Multiple Versions of the World

3. The Case of Planet Pluto


Human sense organs can receive only news of difference, and the differences must be coded into events in time (i.e., into changes) in order to be perceptible. Ordinary static differences that remain constant for more than a few seconds become perceptible only by scanning. similarly, very slow changes become perceptible only by a combination of scanning and bringing together observations from separated moments in the continuum of time.

An elegant (i.e., an economical) example of these principles is provided by the device used by Clyde William Tombaugh, who in 1930, while still a graduate student, discovered the planet Pluto.

From calculation based on disturbances in the orbit of Neptune it seemed that these irregularities could be explained by gravitational pull from some planet in an orbit outside the orbit of Neptune. The calculations indicated in what region of the sky the new planet could be expected at a given time.

The object to be looked for would certainly be very small and dim (about 15th magnitude), and its appearance would differ from that of another objects in the sky only in the fact of very slow movement, so slow as to be quite imperceptible to the human eye.

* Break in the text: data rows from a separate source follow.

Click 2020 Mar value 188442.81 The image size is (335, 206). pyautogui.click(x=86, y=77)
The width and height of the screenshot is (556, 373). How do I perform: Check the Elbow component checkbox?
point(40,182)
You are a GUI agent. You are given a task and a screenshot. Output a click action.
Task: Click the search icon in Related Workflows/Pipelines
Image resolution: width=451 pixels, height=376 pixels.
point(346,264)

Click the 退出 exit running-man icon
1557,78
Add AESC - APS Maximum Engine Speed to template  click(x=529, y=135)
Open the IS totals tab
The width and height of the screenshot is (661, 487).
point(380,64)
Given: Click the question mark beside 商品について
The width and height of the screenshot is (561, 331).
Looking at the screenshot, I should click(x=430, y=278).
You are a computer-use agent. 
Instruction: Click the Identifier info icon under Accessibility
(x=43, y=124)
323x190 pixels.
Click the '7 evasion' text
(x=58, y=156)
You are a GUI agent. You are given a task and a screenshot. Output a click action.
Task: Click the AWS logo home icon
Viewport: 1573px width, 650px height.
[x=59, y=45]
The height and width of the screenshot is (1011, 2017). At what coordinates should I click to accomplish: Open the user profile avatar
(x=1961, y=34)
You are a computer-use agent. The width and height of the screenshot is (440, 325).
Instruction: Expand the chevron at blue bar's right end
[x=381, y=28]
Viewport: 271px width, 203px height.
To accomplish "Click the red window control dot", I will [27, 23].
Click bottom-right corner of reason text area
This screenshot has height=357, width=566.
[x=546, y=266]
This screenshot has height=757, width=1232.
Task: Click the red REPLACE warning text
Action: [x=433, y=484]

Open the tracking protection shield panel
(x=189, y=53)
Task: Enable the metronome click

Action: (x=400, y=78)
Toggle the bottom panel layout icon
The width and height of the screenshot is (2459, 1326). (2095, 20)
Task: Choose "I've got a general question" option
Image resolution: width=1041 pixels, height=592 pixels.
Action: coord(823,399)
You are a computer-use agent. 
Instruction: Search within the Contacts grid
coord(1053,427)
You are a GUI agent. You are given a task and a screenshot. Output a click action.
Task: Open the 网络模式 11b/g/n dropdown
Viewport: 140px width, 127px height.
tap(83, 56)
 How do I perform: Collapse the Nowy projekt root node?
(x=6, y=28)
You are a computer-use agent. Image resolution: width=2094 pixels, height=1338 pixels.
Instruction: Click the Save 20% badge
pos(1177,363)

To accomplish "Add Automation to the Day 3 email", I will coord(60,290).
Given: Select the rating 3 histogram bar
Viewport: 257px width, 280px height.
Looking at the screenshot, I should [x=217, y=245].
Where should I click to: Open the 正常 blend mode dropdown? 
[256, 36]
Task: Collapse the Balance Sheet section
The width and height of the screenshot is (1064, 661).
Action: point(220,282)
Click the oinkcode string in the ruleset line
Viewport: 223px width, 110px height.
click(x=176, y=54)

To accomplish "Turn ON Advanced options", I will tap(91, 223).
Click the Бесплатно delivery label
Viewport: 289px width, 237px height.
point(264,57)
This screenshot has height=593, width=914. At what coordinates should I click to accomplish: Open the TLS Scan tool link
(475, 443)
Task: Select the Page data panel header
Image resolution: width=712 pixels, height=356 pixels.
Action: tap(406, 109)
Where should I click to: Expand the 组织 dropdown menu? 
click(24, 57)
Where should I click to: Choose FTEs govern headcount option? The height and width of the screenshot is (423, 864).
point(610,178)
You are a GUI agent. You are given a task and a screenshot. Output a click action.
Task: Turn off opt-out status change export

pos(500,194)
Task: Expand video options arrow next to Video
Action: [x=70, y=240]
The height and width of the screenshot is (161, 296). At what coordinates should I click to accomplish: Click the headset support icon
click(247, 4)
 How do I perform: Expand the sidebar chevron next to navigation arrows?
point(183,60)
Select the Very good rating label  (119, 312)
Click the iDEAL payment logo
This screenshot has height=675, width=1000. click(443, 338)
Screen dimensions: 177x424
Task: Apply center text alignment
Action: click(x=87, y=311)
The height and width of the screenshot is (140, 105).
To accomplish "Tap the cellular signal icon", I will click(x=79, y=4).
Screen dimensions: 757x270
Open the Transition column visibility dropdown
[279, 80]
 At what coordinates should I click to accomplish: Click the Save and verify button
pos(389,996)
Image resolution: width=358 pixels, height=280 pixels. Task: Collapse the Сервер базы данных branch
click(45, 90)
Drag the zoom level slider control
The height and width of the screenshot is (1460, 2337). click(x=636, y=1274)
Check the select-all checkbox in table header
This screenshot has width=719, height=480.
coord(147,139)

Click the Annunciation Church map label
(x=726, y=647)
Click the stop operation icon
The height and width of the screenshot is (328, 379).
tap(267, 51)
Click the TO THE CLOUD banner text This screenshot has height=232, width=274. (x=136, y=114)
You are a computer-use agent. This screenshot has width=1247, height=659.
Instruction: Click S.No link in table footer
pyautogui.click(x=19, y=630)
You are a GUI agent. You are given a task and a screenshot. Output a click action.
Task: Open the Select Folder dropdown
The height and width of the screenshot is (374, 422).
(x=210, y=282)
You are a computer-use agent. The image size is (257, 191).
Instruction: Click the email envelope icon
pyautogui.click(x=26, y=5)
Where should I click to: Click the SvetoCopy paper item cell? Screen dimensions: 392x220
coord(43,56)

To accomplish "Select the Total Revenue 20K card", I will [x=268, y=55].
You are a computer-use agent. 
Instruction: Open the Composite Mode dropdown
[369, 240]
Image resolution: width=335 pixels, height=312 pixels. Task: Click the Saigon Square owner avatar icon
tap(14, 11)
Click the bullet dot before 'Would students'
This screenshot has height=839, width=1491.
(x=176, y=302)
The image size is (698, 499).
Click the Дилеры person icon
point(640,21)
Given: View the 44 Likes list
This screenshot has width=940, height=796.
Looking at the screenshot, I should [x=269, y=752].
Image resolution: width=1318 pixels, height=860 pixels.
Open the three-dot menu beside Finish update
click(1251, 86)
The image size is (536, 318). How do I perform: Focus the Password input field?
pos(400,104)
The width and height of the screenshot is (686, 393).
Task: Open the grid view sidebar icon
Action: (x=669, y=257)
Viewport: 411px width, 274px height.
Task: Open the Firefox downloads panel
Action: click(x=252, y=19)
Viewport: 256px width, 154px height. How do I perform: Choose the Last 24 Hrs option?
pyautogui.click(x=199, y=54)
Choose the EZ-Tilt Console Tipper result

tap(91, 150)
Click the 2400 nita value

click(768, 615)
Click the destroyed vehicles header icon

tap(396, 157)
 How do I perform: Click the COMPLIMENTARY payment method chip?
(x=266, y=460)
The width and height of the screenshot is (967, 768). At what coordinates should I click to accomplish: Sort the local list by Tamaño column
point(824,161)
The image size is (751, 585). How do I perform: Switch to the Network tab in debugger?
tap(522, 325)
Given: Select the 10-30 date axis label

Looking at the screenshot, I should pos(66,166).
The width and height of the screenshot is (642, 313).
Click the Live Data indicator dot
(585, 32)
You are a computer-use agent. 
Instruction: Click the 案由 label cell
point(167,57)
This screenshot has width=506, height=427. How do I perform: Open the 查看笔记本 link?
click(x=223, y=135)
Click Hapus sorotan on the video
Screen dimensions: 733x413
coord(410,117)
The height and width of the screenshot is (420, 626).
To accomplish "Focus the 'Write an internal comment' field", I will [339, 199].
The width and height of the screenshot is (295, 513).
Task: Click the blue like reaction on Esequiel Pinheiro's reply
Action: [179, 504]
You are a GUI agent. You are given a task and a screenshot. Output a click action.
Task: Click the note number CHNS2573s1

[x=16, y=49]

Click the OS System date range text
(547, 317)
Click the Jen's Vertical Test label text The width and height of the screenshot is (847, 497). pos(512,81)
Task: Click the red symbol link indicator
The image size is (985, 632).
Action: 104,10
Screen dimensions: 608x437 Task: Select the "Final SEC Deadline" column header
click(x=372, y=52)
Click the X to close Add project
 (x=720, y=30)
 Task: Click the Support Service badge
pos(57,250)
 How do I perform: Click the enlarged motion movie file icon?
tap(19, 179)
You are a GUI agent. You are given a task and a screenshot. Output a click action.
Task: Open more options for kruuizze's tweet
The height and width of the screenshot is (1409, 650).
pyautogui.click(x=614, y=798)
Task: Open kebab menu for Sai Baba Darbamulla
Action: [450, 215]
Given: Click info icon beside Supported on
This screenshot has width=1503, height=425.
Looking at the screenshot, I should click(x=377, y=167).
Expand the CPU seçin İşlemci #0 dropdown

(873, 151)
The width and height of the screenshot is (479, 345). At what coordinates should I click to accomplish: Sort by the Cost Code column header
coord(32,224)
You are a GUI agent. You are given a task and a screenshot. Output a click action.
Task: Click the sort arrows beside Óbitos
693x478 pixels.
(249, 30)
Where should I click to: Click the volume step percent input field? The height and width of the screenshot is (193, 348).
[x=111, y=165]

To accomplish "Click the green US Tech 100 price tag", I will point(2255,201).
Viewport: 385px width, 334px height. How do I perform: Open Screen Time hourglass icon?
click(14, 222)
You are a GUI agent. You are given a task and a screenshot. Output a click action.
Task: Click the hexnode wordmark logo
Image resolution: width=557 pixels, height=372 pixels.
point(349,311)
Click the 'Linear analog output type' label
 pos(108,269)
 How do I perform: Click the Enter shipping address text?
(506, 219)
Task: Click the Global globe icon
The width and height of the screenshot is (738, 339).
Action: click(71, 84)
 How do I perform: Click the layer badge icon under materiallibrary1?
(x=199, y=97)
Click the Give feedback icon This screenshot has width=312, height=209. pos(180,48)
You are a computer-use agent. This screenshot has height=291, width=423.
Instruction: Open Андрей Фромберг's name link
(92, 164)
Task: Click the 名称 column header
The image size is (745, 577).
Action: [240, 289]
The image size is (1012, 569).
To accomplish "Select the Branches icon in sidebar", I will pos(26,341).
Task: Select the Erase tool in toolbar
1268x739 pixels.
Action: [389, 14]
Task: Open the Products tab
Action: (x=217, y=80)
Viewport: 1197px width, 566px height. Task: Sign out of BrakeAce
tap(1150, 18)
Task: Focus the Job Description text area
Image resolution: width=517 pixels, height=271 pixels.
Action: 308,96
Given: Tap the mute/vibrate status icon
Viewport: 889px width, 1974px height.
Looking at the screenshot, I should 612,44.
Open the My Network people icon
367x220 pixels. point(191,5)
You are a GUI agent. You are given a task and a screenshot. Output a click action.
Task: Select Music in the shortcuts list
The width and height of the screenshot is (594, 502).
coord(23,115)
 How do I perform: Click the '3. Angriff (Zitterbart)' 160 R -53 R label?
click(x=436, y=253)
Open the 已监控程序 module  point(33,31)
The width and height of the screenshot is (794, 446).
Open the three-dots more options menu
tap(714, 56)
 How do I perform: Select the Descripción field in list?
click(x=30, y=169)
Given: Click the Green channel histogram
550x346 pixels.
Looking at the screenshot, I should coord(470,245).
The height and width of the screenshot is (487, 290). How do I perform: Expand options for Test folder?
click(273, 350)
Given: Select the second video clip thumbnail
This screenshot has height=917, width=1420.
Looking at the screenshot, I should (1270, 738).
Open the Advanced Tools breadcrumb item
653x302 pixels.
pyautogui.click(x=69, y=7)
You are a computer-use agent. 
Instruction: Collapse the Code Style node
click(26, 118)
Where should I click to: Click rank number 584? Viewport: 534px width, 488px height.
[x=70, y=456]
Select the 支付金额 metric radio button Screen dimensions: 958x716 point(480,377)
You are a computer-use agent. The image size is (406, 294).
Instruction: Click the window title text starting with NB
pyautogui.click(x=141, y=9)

This problems was solved by the use of an instrument which astronomers call a blinker. Photographs of the appropriate region of the sky were taken at longish intervals. These photographs were then studied in pairs in the blinker. This instrument is the converse of a binocular microscope; instead of two eyepieces and one stage, it has one eye piece and two stages and is so arranged that by the flick of a lever, what is seen at one moment on one stage can be replaced by a view of the other stage. Two photographs are placed in exact register on the two stages so that all the ordinary fixed stars precisely coincide. Then, when the lever is flicked over, the fixed stars will not appear to move, but a planet will appear to jump from one position to another. There were, however, many jumping objects (asteroids) in the field of the photographs, and Tombaugh had to find one that jumped less than the others.

After hundreds of such comparisons Tombaugh saw Pluto jump. (81a.82a)



Bateson, Gregory. Mind and Nature: A Necessary Unity. London: Wildwood House, 1979.